Cisco has fixed a high-severity vulnerability found in Cisco Secure Client (formerly AnyConnect Secure Mobility Client) software that can let attackers escalate privileges to the SYSTEM account used by the operating system.
Cisco Secure Client enables employees to work from anywhere via a secure Virtual Private Network (VPN) and provides admins with endpoint management and telemetry features.
Low-privileged, local attackers can exploit this security flaw (tracked as CVE-2023-20178) in low-complexity attacks that don’t require user interaction.
“This vulnerability exists because improper permissions are assigned to a temporary directory that is created during the upgrade process,” Cisco says.
“An attacker could exploit this vulnerability by abusing a specific function of the Windows installer process.”
The bug was fixed in AnyConnect Secure Mobility Client for Windows 4.10MR7 and Cisco Secure Client for Windows 5.0MR2.
According to Cisco, CVE-2023-20178 doesn’t impact the following macOS, Linux, and mobile products:
- Cisco AnyConnect Secure Mobility Client for Linux
- Cisco AnyConnect Secure Mobility Client for MacOS
- Cisco Secure Client-AnyConnect for Android
- Cisco Secure Client AnyConnect VPN for iOS
- Cisco Secure Client for Linux
- Cisco Secure Client for MacOS
No signs of active exploitation
The company’s Product Security Incident Response Team (PSIRT) is yet to find any evidence of malicious use in the wild or public exploit code targeting the bug.
In October, Cisco warned customers to patch two other AnyConnect security flaws—with public exploit code and addressed three years ago—due to in-the-wild exploitation.

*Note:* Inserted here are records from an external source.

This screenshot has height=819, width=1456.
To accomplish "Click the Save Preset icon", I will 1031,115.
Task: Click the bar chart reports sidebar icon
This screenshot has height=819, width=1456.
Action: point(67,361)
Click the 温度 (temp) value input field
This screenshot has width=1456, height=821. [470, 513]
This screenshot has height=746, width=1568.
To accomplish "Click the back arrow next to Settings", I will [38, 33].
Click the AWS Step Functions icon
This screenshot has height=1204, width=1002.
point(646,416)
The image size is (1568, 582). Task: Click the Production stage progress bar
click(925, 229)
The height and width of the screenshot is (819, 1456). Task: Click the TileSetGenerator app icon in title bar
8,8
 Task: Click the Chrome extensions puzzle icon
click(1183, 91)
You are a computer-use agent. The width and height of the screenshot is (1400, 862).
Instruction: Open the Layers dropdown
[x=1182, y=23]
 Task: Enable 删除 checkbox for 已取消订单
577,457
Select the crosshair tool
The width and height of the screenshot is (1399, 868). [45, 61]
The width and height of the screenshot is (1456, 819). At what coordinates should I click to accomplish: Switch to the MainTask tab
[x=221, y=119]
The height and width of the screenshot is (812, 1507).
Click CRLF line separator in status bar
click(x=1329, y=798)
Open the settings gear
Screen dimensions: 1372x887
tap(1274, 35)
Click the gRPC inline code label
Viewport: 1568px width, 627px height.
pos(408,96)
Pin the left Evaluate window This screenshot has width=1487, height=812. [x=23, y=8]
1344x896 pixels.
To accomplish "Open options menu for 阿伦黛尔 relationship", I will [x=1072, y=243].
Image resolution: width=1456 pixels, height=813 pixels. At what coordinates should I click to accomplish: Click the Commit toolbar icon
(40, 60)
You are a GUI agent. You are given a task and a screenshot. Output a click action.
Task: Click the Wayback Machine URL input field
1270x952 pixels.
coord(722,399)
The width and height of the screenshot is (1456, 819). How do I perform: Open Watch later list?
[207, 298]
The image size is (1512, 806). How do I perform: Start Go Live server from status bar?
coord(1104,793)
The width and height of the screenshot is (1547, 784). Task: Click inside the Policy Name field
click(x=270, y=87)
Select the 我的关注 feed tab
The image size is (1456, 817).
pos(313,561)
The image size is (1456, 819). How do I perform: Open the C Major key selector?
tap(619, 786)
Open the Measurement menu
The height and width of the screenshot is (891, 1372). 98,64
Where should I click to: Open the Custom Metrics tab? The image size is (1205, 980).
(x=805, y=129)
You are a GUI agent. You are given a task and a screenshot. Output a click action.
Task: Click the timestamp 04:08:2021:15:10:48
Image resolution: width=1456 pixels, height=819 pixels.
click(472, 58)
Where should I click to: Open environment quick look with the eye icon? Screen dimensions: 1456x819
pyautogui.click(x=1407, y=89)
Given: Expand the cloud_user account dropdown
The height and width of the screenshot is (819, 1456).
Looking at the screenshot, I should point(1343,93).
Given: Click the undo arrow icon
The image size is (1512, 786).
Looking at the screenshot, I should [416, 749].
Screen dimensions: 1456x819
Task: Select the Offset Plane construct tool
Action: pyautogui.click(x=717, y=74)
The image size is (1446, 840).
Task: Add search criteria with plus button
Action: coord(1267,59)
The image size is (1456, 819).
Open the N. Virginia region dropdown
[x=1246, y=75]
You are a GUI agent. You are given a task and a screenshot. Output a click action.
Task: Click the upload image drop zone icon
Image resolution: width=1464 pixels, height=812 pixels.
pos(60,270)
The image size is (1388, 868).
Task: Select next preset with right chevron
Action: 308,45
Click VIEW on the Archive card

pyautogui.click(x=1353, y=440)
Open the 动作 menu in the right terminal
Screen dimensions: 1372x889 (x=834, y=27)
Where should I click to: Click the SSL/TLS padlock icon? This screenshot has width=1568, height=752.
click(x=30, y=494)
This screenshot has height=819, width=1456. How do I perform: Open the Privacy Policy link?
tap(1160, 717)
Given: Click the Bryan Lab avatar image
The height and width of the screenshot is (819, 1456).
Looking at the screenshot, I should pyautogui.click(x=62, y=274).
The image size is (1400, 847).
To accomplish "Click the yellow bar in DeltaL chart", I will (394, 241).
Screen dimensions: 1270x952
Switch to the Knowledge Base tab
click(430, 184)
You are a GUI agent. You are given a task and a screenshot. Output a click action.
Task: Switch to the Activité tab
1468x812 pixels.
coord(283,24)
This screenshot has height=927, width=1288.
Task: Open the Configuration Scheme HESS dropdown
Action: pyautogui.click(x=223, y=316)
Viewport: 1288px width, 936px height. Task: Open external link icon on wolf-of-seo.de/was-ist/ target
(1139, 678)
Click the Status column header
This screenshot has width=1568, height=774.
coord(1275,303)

The bugs (CVE-2020-3433 and CVE-2020-3153) let threat actors execute arbitrary code on targeted Windows devices with SYSTEM privileges when chained with other privilege escalation flaws.
As CISA also said when adding them to its list of known exploited bugs, “these types of vulnerabilities are a frequent attack vector for malicious cyber actors and pose significant risk to the federal enterprise.”
Two years ago, Cisco patched an AnyConnect zero-day (CVE-2020-3556) with public exploit code in May 2021 with a six-month delay after providing mitigation measures to decrease the attack surface when it was disclosed in November 2020.